Assignment
From the first line to the last, please print the entries exactly, omitting pictures.

Supplied data
____

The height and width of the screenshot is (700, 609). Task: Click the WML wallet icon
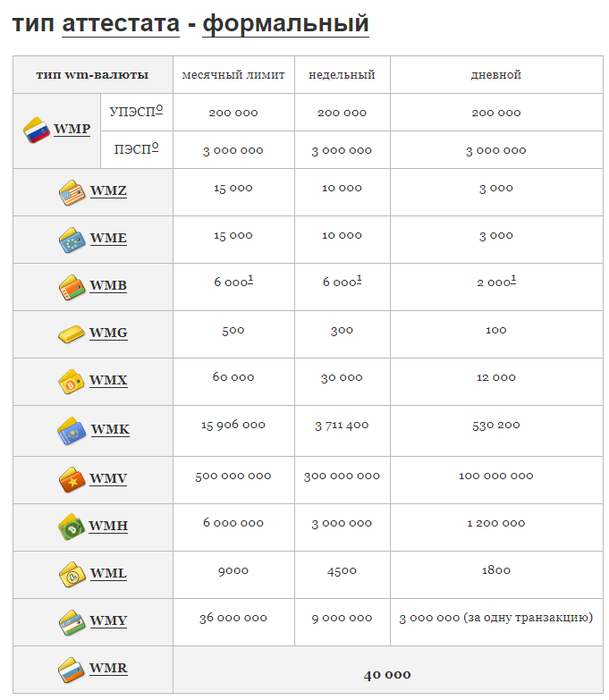(71, 574)
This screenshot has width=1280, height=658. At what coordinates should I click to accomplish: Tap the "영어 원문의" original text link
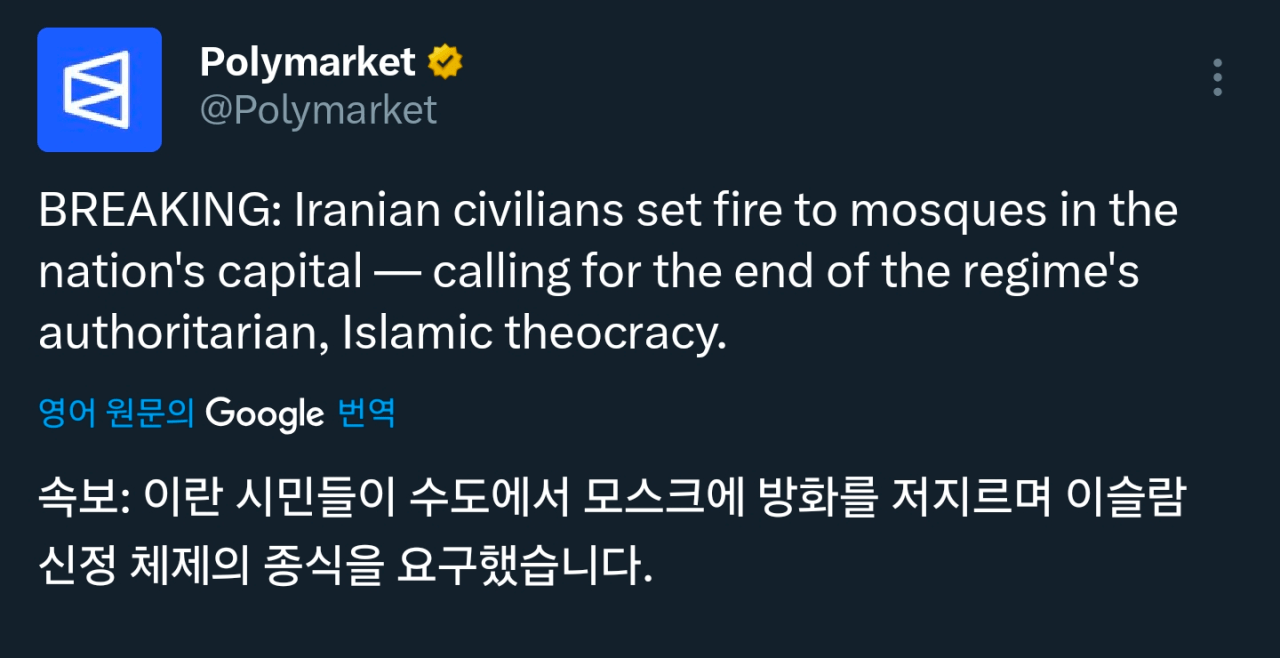(x=116, y=413)
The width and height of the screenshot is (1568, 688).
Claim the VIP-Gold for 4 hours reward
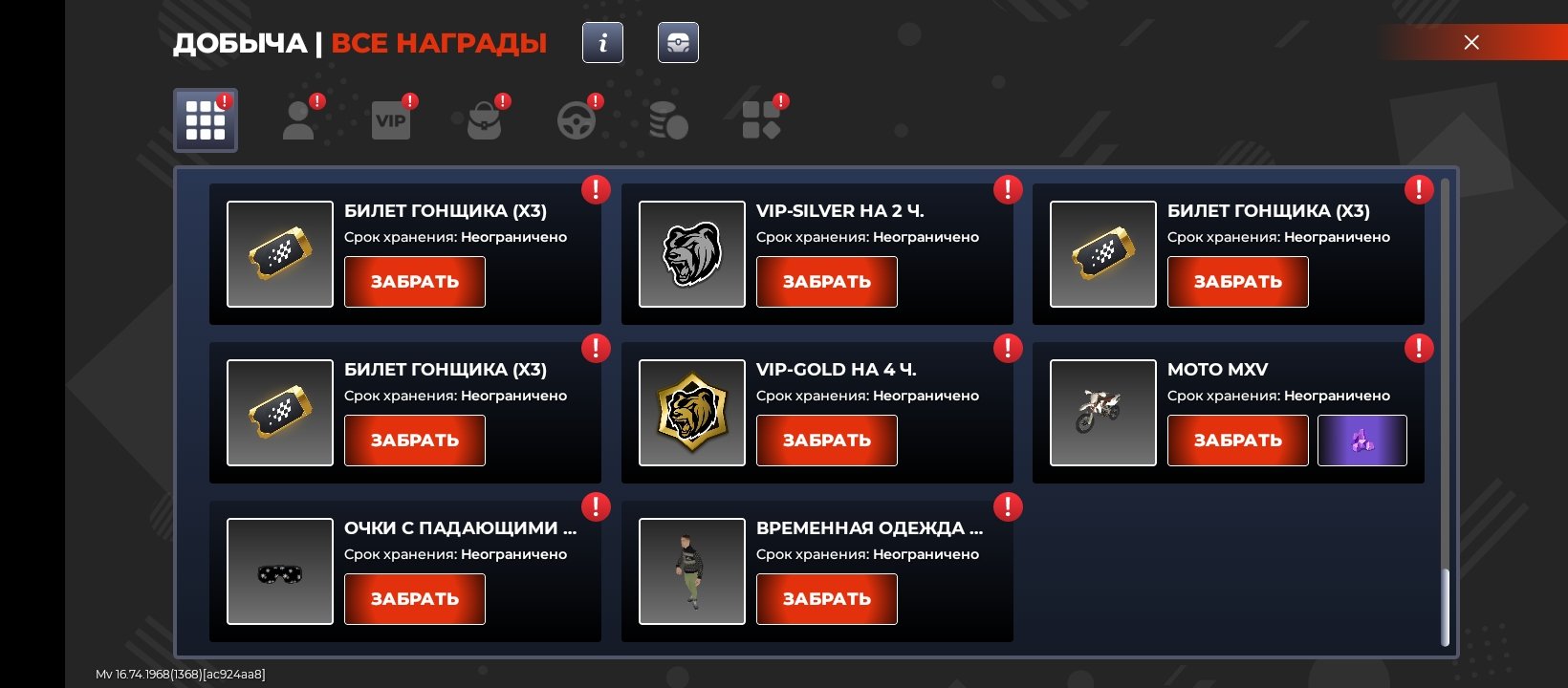click(827, 441)
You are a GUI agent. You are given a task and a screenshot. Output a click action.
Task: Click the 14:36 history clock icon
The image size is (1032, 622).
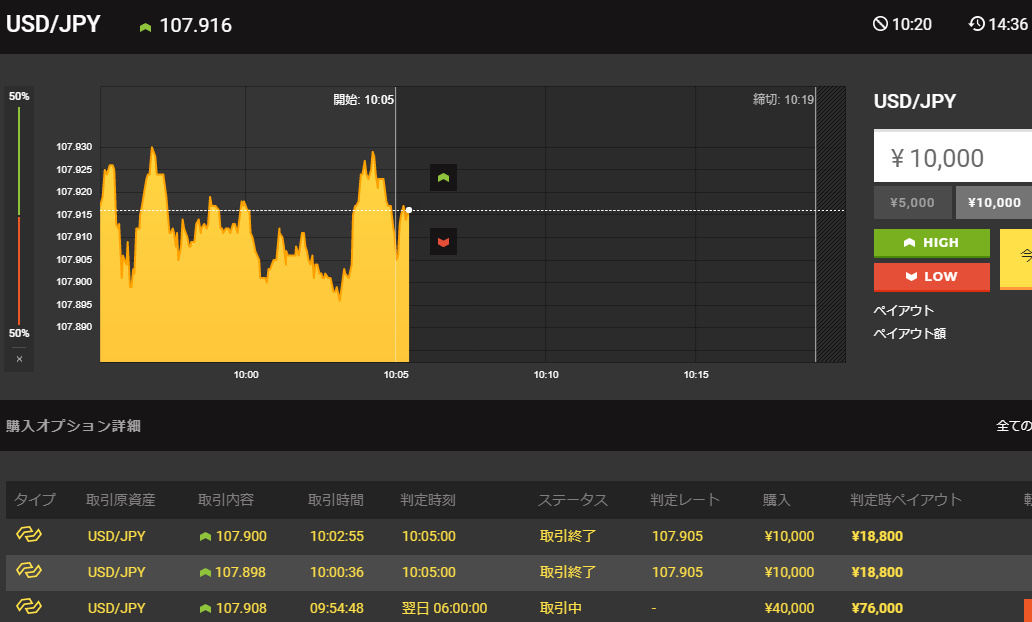[x=977, y=24]
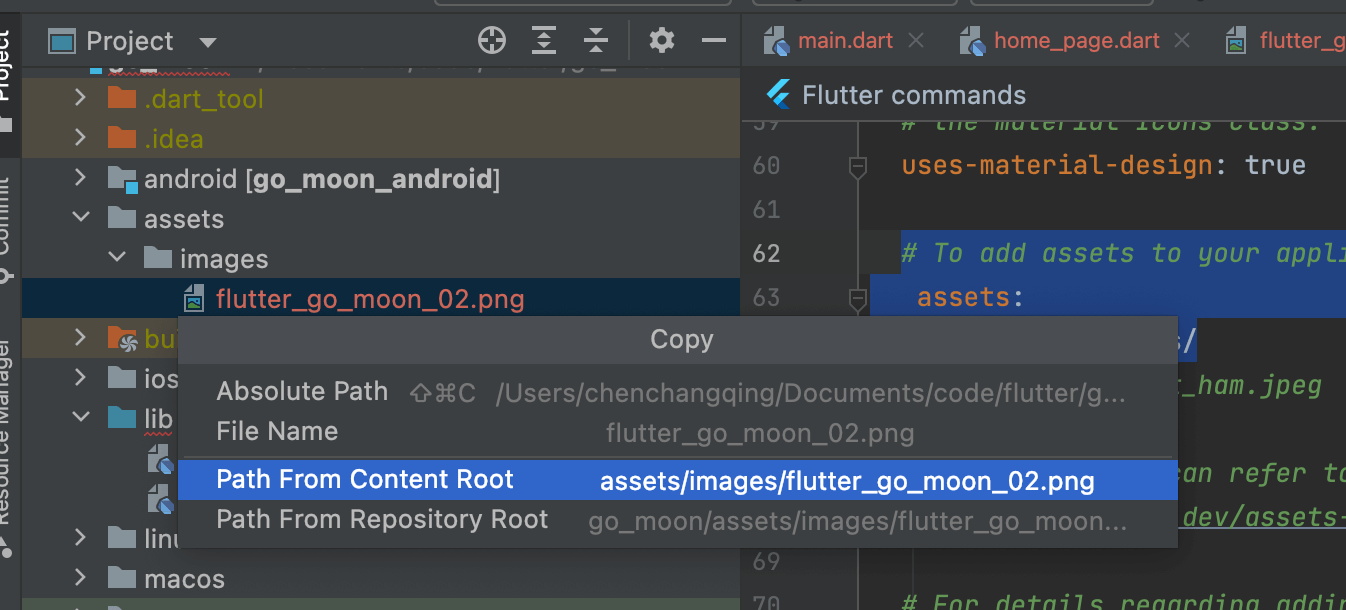1346x610 pixels.
Task: Collapse the images folder
Action: tap(117, 258)
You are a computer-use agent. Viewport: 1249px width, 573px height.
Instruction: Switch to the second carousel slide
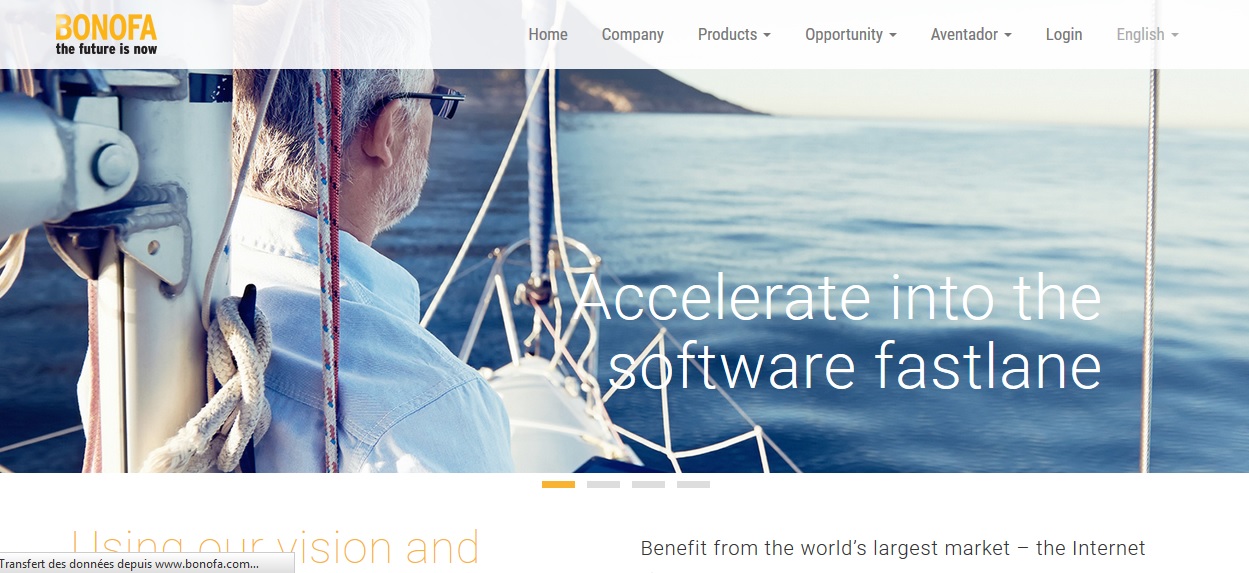pyautogui.click(x=603, y=484)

____

Problem solution
The height and width of the screenshot is (700, 609). Task: Click the WML wallet icon
(71, 574)
This screenshot has width=1280, height=658. At what coordinates should I click to accomplish: Tap the "영어 원문의" original text link
(x=116, y=413)
The width and height of the screenshot is (1568, 688).
Claim the VIP-Gold for 4 hours reward
click(827, 441)
You are a GUI agent. You are given a task and a screenshot. Output a click action.
Task: Click the 14:36 history clock icon
The image size is (1032, 622).
[x=977, y=24]
1346x610 pixels.
Task: Collapse the images folder
Action: tap(117, 258)
You are a computer-use agent. Viewport: 1249px width, 573px height.
Instruction: Switch to the second carousel slide
pyautogui.click(x=603, y=484)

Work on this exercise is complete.